§ Work order:
Records follow. Select each line holding "agent".

§ Supplied entries:
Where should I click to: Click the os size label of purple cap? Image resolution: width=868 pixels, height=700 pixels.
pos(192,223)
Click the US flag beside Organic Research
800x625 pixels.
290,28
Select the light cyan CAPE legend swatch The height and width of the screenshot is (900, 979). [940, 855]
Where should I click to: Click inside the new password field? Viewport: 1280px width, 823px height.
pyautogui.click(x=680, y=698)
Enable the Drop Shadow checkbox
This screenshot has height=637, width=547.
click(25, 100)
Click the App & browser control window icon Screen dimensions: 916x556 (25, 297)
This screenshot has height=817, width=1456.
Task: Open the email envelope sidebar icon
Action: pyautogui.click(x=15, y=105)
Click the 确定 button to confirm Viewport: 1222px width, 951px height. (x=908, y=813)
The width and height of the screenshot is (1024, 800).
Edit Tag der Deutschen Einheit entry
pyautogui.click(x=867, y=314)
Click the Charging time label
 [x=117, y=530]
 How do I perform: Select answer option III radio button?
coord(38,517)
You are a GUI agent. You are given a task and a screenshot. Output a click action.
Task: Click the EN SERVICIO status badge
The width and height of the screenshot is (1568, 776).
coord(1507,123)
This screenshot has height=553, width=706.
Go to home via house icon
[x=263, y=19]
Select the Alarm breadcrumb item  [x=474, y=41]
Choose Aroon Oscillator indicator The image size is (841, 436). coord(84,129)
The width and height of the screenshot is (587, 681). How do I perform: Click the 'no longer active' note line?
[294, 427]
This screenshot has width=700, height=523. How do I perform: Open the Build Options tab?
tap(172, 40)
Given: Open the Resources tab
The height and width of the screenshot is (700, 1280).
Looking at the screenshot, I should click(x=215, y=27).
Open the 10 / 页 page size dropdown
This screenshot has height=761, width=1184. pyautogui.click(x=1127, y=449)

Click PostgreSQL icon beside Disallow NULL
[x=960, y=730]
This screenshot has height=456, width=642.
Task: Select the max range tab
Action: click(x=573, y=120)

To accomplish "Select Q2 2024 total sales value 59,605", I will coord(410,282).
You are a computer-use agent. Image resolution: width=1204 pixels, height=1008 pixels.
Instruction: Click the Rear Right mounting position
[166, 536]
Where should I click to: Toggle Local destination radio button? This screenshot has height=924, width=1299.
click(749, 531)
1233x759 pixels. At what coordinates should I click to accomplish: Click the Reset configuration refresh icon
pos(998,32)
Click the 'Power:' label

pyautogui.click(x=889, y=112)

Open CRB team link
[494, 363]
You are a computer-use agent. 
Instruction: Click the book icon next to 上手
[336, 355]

§ Answer space:
You are a GUI agent. You are given a task and a screenshot. Output a click action.
You are a computer-use agent. Image resolution: width=1204 pixels, height=1008 pixels.
You are a computer-use agent. 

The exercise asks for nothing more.